The long road to the 1949 Act

  • Contributor information: CNP

9 April 2019

Campaign for National Parks trustee, Anne Robinson shares the story of the campaigns and politics that brought the National Parks into existence.

The milestones on the long road to the momentous legislation which enabled designation of National Parks and Areas of Outstanding Natural Beauty are well rehearsed but the public spirit that fought for decades to realise the protection of our most beautiful landscapes sometimes gets lost.

Before the movement began to cohere into an identifiable campaign in the 1920s it was preceded by half a century of disparate activity on several fronts by many groups. Attitudes towards mankind’s treatment of the natural world were changing. People were angry about the disfigurement of the countryside and the lack of access to it. They not only wanted to preserve wilder landscapes but also to see them, get into them, and enjoy them.

South Downs by Ben Ellis

South Downs. Photo Credit: Ben Ellis

New societies sprang up to serve these aims. The Commons Preservation Society (now the Open Spaces Society) was founded in 1865 to halt further enclosure of commons, and later to protect public paths. Unable to buy land to protect it from development, the Society set up the National Trust in 1895 to preserve beautiful land and buildings permanently. There were also an increasing number of local footpath societies and rambling clubs in the Edwardian years.  But in the 1920s public appreciation of natural beauty and a growing desire to enjoy the countryside both by car and on foot clashed with the ugly realities of urban sprawl, quarries, pylons, reservoirs, and brash outdoor advertising. Mounting concern over these issues could not be contained within the existing amenity societies, and to counter these unplanned threats the Council for the Preservation of Rural England was formed in 1926.

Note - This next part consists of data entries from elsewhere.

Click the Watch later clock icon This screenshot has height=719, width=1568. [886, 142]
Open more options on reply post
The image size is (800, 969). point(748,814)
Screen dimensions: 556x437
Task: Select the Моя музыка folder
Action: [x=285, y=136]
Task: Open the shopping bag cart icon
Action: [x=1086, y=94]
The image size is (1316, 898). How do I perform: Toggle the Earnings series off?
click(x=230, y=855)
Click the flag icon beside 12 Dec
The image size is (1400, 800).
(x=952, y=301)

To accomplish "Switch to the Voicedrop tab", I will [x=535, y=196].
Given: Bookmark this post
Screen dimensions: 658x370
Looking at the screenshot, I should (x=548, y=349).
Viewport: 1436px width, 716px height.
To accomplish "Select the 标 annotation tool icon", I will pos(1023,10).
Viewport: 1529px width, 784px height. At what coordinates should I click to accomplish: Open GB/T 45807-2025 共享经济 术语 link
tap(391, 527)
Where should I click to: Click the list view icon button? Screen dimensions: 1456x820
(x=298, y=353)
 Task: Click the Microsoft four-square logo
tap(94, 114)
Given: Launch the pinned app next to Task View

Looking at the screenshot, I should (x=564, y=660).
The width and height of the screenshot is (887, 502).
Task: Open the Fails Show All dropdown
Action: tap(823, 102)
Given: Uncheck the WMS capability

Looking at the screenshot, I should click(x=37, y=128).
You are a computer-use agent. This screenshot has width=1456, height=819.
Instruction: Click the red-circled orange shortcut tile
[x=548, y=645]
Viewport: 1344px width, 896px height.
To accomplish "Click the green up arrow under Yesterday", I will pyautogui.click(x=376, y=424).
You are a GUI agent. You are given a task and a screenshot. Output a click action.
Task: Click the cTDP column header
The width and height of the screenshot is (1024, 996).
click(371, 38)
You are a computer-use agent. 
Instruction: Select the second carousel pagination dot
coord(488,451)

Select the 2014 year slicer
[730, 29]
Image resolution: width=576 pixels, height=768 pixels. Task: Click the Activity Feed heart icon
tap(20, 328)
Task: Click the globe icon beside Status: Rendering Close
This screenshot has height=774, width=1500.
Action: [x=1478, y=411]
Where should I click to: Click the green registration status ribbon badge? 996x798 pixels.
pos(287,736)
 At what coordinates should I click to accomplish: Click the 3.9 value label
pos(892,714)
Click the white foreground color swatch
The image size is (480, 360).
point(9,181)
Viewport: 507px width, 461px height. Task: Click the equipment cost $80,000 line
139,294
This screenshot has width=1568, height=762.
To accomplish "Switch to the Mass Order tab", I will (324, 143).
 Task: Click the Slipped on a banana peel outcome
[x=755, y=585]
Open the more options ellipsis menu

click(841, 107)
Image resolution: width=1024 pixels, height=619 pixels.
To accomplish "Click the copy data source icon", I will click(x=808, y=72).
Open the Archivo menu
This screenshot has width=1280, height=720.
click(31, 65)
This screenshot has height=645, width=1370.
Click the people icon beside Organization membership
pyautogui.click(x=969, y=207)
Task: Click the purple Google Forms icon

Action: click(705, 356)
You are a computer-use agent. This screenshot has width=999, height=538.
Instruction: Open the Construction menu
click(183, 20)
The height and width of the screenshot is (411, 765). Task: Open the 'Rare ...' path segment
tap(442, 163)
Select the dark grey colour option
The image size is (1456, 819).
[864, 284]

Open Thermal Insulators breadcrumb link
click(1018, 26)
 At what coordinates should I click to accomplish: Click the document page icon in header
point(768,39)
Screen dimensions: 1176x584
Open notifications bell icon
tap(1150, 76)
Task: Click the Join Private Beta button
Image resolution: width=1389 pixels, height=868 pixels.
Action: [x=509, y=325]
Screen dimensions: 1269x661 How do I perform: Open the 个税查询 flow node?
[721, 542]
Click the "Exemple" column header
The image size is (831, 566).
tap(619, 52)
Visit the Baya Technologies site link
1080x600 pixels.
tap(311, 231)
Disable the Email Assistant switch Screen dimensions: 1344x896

Reserving parts of the countryside for amenity and recreation now had a sense of urgency. The first opportunity for progress came with Dr Addison’s National Park Committee in 1929 but its recommendations were fobbed off by an unreceptive government relying on the feeble Town and Country Planning Act 1932.

A timeline of the National Parks Movement

That same year those denied freedom to roam on the moors staged their biggest trespass, on Kinder Scout. Such provocative tactics conducted by the working classes were anathema to both the timid Ramblers and the legalistic Opens Spaces Society, who would have nothing to do with Benny Rothman and the other trespassers, but they did bring a sharp political edge of activism.

Nevertheless, the impact of all this activity remained limited. In a surge of frustration a large conference met in 1935 in Westminster Hall. The cause attracted people with strong campaigning skills — legal expertise, professional and academic knowledge of nature conservation, landscape, architecture, and town planning, often combined with a passion for social justice. Together they inspired a movement which became eventually the Campaign for National Parks but in 1936 was called the Standing Committee on National Parks.

Chaired by Sir Norman Birkett KC, this became a persistent and cogent advocate for the Parks. Hard-edged lobbying of decision-makers was coupled with an idealistic and emotional appeal to the public. A pamphlet The Case for National Parks was circulated, a photographic exhibition toured the country, a film about National Parks was shown in cinemas and members of the committee gave talks and wrote articles.

The war maintained the momentum by forcing politicians to devise policies for reconstruction, particularly in the fields of land-use planning and social welfare. Thus the Government commissioned the seminal 1945 Dower Report which laid out the basis of National Park selection, administration and government action, and informed the 1947 Hobhouse Committee’s work on the legislation needed to create National Parks.

The 1949 Act was the culmination of the Standing Committee’s campaign. If there is one lesson from this it is that separately, even with well-defined causes, organisations can be divided or ignore issues of importance. Together we got National Parks.